How to Avoid Bias in Emerging Technologies and AI

How to Avoid Bias in Emerging Technologies and AI

Emerging technologies, including artificial intelligence (AI), machine learning (ML), quantum computing, and blockchain, hold immense potential to revolutionize society. However, their development and implementation come with the risk of embedding and perpetuating biases, particularly those against individuals with disabilities. To ensure the responsible evolution of these technologies, it is crucial to mitigate biases at every stage, from creating a Minimum Viable Product (MVP) to an ideal-state solution. Addressing bias effectively involves a holistic approach that considers not only the technical aspects but also the societal context in which these technologies operate.
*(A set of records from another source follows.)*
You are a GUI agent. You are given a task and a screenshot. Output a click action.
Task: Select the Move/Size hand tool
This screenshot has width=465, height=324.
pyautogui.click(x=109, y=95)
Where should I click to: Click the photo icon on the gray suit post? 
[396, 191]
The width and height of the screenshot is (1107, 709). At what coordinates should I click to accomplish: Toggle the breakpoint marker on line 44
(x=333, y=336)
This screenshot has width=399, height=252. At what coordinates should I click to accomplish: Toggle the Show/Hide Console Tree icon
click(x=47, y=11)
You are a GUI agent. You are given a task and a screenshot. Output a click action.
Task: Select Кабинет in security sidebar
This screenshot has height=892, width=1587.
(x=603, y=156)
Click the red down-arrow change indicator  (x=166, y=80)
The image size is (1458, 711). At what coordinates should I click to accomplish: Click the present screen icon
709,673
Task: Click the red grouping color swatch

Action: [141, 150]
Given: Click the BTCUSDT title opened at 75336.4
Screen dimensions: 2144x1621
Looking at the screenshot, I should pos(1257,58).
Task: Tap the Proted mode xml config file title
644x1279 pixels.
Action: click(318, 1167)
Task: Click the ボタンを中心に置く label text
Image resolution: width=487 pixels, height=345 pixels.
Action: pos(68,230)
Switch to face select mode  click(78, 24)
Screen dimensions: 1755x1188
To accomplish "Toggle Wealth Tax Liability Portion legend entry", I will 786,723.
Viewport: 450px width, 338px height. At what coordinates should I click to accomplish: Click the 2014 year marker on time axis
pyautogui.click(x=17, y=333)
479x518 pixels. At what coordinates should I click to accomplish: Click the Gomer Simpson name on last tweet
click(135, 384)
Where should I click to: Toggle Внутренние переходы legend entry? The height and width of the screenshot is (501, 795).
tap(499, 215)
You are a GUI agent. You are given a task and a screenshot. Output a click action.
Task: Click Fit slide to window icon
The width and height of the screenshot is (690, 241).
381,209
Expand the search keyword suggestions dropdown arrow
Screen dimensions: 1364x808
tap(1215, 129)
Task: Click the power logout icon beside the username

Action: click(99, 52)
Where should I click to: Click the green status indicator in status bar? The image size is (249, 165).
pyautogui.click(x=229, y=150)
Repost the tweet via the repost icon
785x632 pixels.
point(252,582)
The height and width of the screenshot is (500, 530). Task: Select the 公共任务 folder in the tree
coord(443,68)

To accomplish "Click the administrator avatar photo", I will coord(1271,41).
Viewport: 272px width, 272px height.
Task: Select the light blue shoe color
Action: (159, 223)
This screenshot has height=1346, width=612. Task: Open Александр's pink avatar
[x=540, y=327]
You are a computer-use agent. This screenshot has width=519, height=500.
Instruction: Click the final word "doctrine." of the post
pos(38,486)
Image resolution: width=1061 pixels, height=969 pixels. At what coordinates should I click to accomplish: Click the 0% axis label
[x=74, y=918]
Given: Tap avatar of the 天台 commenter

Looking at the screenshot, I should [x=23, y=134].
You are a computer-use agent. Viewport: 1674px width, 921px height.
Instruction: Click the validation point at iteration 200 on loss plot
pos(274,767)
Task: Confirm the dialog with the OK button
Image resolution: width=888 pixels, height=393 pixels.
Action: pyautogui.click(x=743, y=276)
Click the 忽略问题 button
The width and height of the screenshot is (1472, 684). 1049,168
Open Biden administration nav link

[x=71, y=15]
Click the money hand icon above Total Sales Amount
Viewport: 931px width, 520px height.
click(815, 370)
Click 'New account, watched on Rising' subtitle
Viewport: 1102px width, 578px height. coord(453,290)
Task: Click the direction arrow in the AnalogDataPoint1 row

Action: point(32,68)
The National Institute of Standards and Technology (NIST) emphasizes the importance of looking beyond machine learning to understand the broader societal influences on technology development. Their guidance highlights that biases can originate from algorithms, data, and the societal context of AI usage. This comprehensive perspective is critical for identifying and addressing the root causes of bias. According to the White House’s Office of Science and Technology Policy (OSTP), algorithmic discrimination can arise from various factors, including biased training data and flawed sampling methods. Such biases can unjustifiably disadvantage individuals based on race, color, ethnicity, gender, disability, and other protected classifications, perpetuating historical and social inequities.

To combat these biases, the OSTP recommends a set of principles aimed at promoting equitable design and usage of automated systems. Key actions include conducting equity assessments during the design phase, ensuring the use of representative data, prioritizing accessibility, and engaging in ongoing testing and mitigation efforts. Transparency and accountability are fundamental, necessitating clear reporting of algorithmic impact assessments and mitigation strategies. Additionally, embracing diversity and inclusion practices is essential to empower marginalized communities and counteract implicit biases that may exist even among executives and decision-makers. By focusing on objective criteria like error rates, task completion times, and privacy concerns, rather than subjective perceptions, stakeholders can make more informed and equitable decisions regarding the deployment of emerging technologies.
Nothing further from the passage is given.